## [WHAT THIS TASK INVOLVES]
Write out again, exactly, the lines below starting at the one with "Switch to the 主页 tab" and ending at the one with "Image resolution: width=1332".

◆ ◆ ◆ ◆

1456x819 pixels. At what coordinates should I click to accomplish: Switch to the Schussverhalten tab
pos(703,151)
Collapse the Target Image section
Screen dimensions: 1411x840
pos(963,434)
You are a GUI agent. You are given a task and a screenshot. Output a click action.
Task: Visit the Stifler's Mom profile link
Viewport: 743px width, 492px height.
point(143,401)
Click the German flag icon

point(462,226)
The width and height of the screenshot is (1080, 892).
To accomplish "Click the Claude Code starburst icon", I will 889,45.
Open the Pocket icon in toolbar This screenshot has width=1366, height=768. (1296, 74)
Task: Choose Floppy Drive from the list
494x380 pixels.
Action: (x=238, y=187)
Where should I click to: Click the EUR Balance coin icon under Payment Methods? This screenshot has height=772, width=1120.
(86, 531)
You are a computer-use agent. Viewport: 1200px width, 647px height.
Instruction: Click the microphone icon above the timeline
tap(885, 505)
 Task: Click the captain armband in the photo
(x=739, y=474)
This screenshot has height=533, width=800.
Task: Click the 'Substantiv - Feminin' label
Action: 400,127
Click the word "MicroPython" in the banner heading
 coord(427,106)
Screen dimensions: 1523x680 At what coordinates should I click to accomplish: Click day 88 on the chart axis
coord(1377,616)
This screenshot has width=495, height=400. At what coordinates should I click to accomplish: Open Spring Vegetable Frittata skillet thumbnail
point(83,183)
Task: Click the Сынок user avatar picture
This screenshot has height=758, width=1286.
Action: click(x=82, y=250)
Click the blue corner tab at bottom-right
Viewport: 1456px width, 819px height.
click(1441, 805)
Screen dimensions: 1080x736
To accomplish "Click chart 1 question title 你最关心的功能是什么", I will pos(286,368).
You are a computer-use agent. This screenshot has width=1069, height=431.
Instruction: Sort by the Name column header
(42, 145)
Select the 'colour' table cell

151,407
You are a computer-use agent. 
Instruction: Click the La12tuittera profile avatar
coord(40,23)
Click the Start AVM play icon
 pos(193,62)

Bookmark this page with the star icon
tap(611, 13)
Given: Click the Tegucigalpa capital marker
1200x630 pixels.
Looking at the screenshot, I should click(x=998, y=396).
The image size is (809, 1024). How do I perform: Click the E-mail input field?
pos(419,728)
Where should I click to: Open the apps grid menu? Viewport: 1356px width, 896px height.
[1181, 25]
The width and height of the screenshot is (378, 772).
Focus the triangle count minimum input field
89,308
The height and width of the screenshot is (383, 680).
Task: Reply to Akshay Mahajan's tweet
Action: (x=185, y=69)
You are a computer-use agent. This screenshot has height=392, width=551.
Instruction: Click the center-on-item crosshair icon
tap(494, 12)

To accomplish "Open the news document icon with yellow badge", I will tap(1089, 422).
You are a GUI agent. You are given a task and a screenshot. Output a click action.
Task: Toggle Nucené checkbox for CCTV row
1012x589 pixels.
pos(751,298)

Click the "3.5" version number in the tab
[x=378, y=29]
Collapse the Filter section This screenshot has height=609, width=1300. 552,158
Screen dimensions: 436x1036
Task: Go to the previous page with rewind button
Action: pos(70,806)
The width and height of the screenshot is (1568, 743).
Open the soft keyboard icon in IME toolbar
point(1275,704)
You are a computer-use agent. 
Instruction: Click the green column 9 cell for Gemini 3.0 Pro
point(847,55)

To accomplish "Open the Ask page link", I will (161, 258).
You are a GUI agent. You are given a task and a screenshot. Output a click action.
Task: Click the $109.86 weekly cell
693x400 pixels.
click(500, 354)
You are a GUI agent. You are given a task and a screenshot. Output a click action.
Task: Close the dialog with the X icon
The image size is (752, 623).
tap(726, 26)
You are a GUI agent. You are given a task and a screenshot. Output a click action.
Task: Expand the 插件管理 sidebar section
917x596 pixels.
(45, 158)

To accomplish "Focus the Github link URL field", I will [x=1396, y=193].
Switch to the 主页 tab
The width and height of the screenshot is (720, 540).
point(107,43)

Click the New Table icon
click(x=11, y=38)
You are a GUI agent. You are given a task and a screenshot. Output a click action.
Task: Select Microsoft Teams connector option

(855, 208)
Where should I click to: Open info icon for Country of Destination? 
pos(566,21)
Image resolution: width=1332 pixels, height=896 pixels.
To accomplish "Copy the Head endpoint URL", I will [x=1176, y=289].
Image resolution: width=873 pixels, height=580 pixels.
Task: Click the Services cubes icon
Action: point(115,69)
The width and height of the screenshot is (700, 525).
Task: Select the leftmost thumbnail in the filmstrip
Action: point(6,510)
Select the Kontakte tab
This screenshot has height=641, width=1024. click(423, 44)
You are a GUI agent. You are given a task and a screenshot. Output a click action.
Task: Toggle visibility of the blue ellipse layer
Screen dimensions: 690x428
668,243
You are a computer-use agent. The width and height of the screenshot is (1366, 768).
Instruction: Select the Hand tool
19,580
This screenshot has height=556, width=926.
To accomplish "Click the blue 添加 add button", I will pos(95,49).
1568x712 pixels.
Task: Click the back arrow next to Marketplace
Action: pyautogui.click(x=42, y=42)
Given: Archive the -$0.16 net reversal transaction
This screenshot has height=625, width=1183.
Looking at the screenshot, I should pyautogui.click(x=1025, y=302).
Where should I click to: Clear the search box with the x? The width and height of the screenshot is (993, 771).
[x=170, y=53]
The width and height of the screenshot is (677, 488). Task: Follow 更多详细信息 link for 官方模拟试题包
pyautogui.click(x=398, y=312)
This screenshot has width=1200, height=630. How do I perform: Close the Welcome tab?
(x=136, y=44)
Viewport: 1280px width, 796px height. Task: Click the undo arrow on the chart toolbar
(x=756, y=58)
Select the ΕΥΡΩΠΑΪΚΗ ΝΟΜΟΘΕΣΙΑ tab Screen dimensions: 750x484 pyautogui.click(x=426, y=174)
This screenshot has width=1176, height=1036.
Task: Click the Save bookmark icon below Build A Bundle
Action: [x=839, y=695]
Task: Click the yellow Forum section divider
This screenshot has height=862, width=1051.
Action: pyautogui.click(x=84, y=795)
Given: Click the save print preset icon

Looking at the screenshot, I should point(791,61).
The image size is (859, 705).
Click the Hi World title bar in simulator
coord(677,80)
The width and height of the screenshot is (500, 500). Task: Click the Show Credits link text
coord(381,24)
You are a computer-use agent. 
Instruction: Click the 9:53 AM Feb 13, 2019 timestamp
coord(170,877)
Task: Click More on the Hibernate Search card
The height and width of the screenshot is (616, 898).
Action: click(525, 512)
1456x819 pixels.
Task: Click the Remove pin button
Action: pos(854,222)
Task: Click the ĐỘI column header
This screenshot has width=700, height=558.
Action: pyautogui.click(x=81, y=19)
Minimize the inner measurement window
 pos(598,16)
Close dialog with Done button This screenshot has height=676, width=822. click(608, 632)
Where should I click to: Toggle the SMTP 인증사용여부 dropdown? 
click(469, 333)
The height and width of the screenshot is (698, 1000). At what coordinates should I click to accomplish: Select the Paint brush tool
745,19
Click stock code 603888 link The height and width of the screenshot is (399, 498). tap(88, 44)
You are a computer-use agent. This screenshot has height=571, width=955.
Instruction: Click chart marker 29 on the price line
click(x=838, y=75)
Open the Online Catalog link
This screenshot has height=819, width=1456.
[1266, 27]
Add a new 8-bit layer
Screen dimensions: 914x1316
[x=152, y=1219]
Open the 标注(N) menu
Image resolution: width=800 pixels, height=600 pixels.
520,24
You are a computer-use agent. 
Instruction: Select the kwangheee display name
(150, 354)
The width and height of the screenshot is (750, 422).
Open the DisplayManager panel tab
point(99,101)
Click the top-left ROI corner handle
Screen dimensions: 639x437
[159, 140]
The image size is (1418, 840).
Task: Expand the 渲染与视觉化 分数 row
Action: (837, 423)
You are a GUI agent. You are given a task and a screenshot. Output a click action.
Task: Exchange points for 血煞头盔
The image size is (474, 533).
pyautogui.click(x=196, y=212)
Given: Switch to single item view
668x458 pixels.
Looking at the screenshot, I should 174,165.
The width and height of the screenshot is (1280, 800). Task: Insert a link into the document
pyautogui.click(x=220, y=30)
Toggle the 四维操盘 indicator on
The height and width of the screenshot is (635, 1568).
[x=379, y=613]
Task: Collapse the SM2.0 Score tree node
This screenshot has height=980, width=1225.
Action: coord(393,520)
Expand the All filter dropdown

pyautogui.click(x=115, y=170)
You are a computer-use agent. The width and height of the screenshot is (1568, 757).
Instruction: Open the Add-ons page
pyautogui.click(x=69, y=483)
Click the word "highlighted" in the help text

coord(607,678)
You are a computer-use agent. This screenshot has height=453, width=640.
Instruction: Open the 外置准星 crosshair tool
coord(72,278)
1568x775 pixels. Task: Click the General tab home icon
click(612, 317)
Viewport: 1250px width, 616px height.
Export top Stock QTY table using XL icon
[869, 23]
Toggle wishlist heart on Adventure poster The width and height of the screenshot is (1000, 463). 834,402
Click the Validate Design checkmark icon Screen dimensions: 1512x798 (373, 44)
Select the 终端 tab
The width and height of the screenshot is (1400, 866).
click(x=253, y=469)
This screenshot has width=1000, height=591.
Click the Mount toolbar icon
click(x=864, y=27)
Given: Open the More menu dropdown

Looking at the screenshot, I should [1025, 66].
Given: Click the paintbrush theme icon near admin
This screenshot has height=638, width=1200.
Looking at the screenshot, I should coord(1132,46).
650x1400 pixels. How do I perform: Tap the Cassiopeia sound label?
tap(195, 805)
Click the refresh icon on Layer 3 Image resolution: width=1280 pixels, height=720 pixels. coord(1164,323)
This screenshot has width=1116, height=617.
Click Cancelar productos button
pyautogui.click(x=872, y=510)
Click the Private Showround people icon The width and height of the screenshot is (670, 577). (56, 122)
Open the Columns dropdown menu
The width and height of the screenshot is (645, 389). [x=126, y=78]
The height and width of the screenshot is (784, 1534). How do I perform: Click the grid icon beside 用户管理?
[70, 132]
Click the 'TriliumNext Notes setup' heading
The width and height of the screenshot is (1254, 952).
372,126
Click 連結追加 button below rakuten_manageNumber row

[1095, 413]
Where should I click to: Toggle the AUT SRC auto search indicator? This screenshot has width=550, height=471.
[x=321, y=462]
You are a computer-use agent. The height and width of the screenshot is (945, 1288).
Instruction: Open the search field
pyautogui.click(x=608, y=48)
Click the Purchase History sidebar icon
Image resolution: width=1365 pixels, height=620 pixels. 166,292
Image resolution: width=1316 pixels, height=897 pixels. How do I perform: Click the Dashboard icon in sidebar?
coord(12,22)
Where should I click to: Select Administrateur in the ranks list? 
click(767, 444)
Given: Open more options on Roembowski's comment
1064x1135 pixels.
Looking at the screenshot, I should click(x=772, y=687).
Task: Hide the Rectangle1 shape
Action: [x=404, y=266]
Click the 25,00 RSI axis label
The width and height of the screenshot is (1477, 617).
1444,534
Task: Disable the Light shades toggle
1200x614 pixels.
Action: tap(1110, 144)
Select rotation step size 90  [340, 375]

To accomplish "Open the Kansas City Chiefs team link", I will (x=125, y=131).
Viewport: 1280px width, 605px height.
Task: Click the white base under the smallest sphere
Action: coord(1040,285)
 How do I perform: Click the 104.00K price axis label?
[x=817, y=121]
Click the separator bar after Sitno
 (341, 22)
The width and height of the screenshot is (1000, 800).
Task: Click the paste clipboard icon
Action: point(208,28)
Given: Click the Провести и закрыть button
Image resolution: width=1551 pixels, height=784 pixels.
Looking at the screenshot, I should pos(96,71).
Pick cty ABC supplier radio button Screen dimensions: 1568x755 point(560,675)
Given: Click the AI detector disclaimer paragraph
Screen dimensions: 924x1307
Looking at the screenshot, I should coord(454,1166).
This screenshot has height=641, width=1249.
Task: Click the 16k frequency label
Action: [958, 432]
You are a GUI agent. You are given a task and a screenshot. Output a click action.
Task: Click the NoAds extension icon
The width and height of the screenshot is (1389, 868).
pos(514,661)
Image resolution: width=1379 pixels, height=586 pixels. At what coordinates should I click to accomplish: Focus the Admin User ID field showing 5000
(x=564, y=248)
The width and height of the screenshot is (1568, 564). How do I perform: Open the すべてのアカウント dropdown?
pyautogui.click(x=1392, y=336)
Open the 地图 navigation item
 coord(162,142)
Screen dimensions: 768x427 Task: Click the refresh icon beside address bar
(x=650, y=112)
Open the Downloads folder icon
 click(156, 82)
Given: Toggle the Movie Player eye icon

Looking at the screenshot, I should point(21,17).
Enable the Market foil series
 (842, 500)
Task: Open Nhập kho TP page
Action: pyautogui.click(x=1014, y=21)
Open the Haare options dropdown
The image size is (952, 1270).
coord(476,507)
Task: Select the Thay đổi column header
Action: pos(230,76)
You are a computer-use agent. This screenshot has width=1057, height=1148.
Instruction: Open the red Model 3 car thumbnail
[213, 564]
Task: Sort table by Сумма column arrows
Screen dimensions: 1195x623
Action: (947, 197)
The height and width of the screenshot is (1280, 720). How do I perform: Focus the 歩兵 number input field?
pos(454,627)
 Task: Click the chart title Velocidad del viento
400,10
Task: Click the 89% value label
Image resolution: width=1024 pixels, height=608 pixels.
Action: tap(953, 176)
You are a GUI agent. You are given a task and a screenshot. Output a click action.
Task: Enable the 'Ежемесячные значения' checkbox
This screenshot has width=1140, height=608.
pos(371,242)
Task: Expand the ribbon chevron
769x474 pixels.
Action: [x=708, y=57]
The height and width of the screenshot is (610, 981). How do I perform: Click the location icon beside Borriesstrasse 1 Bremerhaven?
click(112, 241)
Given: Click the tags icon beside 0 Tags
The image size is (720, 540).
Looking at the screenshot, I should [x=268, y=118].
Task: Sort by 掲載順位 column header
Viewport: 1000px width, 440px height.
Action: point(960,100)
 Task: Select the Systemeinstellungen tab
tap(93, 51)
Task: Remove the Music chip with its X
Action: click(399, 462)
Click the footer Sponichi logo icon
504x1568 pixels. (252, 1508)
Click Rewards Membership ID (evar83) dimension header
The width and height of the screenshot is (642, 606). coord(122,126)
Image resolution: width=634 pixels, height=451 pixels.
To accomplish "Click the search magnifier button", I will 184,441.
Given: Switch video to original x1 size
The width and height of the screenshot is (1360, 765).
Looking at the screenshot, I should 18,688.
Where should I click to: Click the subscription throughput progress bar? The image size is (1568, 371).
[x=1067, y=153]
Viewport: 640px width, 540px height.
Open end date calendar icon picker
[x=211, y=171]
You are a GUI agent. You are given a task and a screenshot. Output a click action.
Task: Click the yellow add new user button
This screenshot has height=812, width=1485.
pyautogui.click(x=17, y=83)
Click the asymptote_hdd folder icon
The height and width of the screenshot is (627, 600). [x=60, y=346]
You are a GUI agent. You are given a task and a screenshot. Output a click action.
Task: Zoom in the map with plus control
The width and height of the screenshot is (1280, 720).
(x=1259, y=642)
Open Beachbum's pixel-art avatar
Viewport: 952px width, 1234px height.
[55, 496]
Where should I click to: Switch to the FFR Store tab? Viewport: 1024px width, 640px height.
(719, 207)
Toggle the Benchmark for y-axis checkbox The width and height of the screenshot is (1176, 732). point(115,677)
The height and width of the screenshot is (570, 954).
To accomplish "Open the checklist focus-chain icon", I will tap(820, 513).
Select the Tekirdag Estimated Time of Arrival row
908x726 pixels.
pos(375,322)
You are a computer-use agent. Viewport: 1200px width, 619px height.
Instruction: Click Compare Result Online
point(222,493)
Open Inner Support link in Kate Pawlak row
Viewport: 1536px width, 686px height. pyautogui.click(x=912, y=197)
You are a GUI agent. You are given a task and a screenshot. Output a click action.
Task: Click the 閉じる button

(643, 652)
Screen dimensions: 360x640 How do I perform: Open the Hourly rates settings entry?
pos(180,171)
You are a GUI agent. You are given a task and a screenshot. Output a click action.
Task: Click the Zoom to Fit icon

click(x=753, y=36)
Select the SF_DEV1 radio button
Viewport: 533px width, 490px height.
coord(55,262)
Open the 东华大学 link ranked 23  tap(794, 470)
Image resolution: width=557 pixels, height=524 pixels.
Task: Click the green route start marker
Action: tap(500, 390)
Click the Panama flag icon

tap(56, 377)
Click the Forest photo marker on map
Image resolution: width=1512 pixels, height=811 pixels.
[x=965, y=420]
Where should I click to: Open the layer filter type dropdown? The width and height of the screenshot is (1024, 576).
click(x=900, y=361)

◆ ◆ ◆ ◆

## [RESULT OF THE TASK]
Switch to the 主页 tab
The width and height of the screenshot is (720, 540).
point(107,43)

Click the New Table icon
click(x=11, y=38)
You are a GUI agent. You are given a task and a screenshot. Output a click action.
Task: Select Microsoft Teams connector option

(855, 208)
Where should I click to: Open info icon for Country of Destination? 
pos(566,21)
Image resolution: width=1332 pixels, height=896 pixels.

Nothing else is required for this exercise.